| Directions |
What lines of the data include the string "status"? Copy them all.

(Collected data)
■ ■ ■
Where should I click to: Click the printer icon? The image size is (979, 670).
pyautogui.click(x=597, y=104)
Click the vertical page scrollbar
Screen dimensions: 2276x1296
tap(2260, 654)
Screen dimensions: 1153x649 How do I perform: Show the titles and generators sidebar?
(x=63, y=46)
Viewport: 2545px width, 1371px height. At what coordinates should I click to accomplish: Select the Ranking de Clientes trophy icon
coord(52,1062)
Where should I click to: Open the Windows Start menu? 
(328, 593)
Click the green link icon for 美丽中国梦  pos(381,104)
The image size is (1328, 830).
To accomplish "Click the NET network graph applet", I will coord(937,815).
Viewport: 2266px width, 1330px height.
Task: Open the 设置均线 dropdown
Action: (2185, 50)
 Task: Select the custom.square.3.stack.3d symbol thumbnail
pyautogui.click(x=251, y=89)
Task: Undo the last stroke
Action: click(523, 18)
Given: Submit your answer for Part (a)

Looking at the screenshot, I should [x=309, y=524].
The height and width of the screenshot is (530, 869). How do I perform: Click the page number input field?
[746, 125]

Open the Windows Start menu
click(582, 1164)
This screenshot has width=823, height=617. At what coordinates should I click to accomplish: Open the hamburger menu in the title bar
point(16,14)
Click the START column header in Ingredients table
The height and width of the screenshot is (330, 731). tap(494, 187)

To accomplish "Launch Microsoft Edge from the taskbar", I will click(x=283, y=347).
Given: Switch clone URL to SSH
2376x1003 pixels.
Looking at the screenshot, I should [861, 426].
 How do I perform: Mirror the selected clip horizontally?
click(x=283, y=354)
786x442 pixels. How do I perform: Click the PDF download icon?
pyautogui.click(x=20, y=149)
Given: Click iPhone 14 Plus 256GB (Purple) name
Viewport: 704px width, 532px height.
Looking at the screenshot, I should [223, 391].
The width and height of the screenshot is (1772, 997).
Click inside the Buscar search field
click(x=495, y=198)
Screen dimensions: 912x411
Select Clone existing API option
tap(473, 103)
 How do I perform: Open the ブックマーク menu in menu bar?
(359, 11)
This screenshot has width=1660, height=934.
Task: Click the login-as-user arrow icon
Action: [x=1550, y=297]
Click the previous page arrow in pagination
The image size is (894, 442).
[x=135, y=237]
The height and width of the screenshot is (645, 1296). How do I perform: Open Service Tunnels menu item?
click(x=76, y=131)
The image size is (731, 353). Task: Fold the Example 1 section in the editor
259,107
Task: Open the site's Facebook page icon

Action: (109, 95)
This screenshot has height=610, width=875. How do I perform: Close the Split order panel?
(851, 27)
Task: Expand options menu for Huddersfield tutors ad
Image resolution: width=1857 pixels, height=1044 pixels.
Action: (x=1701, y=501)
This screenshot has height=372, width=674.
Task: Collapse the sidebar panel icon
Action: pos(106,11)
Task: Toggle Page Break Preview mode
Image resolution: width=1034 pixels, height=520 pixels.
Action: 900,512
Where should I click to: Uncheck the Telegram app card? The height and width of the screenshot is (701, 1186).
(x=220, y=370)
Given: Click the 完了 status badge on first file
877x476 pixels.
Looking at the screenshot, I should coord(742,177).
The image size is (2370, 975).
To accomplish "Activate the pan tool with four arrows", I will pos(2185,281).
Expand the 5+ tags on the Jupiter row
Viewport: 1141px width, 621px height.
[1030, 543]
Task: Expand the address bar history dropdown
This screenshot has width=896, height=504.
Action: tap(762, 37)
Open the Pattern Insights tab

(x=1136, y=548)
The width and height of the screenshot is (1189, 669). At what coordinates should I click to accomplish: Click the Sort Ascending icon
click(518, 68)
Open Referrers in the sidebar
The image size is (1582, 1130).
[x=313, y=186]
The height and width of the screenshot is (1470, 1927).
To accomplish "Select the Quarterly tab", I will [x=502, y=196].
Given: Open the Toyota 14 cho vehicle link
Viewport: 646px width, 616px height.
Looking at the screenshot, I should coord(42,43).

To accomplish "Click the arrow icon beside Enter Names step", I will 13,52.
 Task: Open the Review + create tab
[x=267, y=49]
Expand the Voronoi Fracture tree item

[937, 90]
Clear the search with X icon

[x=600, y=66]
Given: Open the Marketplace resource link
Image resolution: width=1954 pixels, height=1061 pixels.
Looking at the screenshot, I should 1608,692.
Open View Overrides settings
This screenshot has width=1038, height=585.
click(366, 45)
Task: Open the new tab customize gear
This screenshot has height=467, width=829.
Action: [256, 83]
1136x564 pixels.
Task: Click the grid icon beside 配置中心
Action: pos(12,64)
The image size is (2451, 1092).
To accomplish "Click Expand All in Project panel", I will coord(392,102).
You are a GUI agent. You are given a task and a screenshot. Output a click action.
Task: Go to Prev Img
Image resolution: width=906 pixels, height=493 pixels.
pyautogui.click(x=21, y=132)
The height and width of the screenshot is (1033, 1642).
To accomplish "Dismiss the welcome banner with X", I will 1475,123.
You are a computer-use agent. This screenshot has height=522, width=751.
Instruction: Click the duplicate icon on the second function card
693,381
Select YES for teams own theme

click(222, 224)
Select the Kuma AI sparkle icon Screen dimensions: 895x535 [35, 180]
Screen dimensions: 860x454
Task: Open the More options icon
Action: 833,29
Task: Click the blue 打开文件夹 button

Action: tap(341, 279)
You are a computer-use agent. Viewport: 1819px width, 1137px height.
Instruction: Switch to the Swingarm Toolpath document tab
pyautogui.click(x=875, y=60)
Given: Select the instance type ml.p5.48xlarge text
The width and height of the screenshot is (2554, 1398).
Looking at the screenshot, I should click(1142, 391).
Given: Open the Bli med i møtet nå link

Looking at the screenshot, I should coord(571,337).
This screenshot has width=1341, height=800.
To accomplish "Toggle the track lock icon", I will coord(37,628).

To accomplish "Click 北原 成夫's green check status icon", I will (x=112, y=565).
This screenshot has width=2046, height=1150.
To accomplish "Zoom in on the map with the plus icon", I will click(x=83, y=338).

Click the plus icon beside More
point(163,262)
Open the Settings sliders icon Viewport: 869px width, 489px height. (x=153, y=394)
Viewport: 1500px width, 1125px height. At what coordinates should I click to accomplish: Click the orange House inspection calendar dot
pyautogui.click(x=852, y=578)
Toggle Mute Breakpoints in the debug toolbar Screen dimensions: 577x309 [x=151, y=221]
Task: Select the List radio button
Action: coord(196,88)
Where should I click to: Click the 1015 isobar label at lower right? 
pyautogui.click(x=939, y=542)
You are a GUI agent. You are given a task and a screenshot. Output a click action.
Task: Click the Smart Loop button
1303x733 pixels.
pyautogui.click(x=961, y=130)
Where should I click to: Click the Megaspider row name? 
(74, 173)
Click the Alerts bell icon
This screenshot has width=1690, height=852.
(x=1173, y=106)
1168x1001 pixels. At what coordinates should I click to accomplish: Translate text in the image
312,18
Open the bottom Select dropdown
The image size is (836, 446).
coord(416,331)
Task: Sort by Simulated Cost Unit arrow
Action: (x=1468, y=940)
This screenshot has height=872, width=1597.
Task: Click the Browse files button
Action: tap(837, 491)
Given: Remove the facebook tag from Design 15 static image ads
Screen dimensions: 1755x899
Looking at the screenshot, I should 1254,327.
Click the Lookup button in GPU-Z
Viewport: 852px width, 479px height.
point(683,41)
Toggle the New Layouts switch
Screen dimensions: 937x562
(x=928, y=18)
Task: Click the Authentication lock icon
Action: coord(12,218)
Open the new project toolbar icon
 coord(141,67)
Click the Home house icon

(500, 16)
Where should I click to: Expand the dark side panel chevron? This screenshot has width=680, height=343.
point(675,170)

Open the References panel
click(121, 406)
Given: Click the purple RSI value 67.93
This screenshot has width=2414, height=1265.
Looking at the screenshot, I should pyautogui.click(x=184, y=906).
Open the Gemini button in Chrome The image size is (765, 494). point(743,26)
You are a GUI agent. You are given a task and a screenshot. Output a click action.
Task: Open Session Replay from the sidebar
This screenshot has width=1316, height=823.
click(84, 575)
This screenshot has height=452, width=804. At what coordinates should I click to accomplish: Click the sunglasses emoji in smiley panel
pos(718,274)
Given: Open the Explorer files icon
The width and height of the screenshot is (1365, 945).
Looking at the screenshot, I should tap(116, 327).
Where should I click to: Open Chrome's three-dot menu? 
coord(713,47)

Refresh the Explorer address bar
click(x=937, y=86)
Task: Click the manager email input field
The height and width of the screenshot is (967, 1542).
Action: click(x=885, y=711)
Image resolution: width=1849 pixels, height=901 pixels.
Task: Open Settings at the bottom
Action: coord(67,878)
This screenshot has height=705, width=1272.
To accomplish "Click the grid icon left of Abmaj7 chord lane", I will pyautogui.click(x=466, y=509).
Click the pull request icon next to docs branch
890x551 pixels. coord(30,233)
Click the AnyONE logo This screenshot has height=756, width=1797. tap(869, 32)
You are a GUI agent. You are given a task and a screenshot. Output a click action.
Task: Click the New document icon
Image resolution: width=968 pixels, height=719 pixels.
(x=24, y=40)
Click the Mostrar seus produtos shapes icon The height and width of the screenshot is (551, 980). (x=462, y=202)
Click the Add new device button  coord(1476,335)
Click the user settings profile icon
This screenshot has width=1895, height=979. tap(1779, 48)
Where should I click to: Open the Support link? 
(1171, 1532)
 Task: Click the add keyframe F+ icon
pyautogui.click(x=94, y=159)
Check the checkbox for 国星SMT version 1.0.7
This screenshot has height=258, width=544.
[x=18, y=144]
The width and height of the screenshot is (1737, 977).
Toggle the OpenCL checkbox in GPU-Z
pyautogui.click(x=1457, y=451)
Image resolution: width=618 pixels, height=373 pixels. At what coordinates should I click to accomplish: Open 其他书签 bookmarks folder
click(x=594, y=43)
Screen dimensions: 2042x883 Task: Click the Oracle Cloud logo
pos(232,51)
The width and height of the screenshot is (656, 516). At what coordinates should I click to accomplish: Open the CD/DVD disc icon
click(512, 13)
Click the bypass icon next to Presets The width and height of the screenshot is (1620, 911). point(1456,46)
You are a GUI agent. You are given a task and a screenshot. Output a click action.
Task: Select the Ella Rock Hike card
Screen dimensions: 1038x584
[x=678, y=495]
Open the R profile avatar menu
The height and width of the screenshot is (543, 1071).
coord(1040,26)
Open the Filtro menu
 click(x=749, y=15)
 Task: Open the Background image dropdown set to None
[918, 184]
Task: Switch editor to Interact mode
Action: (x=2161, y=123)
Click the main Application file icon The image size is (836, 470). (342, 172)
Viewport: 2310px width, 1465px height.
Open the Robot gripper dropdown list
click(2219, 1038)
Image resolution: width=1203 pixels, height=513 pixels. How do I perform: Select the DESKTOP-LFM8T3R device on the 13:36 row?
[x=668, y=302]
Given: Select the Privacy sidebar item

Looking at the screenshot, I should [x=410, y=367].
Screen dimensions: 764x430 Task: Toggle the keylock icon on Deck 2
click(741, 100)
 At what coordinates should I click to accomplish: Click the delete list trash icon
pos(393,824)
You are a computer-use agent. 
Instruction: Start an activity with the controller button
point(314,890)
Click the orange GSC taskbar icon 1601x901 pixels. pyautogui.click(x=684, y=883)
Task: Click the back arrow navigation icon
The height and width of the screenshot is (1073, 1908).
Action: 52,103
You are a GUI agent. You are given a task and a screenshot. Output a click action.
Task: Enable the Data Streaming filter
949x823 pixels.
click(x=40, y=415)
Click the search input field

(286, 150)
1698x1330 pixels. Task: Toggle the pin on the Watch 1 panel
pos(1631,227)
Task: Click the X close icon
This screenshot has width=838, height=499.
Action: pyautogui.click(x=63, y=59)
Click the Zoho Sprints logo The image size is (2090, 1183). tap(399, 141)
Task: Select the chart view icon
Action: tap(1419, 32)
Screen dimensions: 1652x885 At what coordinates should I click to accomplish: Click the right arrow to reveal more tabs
■ ■ ■
| Result |
Given: Click the 完了 status badge on first file
To accomplish "Click 北原 成夫's green check status icon", I will (x=112, y=565).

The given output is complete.